9. The tunnel seepage monitoring method based on laser scanning and Brillouin sensing according to claim 1, characterized in that, The fiber optic positioning data is mapped onto a 3D tunnel model, and 3D mapping of abnormal events is performed, specifically including: The coordinates of the 3D laser scanning point cloud are transformed to the global coordinate system using a pre-calibrated transformation matrix. For an anomaly event located at a distance s from the starting point on an optical fiber, what are its coordinates in three-dimensional space? It is obtained by integration along the spatial path of the optical fiber.

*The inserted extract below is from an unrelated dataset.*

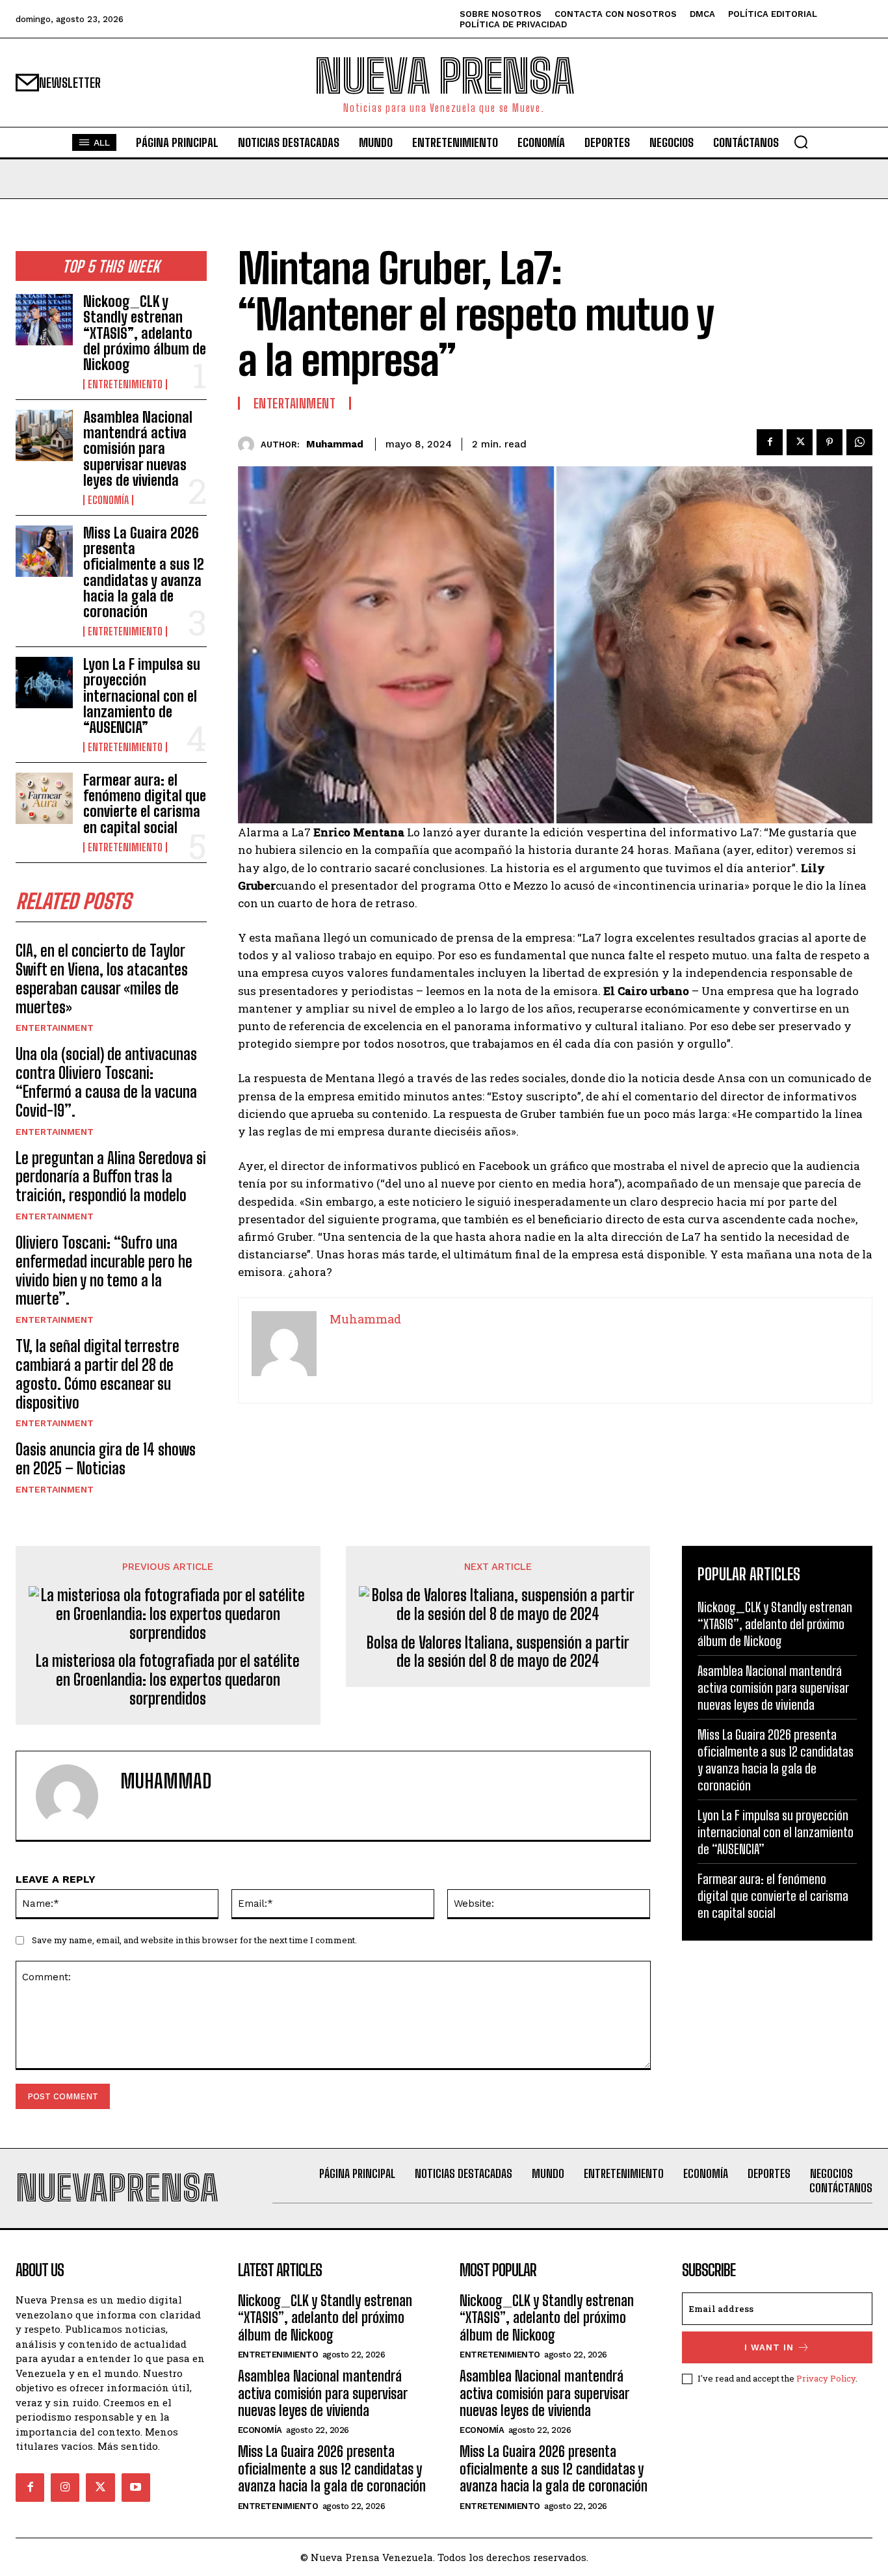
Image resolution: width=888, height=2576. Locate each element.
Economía (108, 500)
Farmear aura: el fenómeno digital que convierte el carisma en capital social (144, 803)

10. A tunnel seepage monitoring system based on laser scanning and Brillouin sensing, characterized in that, The system includes: The three-dimensional holographic data acquisition module is used to acquire spatial geometric point cloud data and reflection intensity data of the tunnel inner wall using a three-dimensional laser scanner; The intelligent assessment and zoning module for leakage risk is used to identify and classify risk areas based on spatial geometric point cloud data and reflection intensity data. The sensor network adaptive deployment planning module is used to transform the identification and classification results of risk areas into an executable sensor network deployment plan. The fiber optic packaging and collaborative deployment module is used to physically realize the sensing fiber based on the sensor network deployment scheme. The sensing fiber adopts a double-layer packaging structure, with the inner layer being a communication-grade tight-fitting fiber and the outer layer being water-swellable rubber. The dynamic sensing and localization module for leakage events is used to continuously sense and locate leakage events using the deployed sensing optical fibers and based on Brillouin optical time domain analysis technology. The 3D visualization traceability and diagnosis module is used to map fiber optic positioning data to a 3D tunnel model and perform 3D mapping of abnormal events, ultimately displaying the location of leakage points and risk zones in the 3D tunnel model.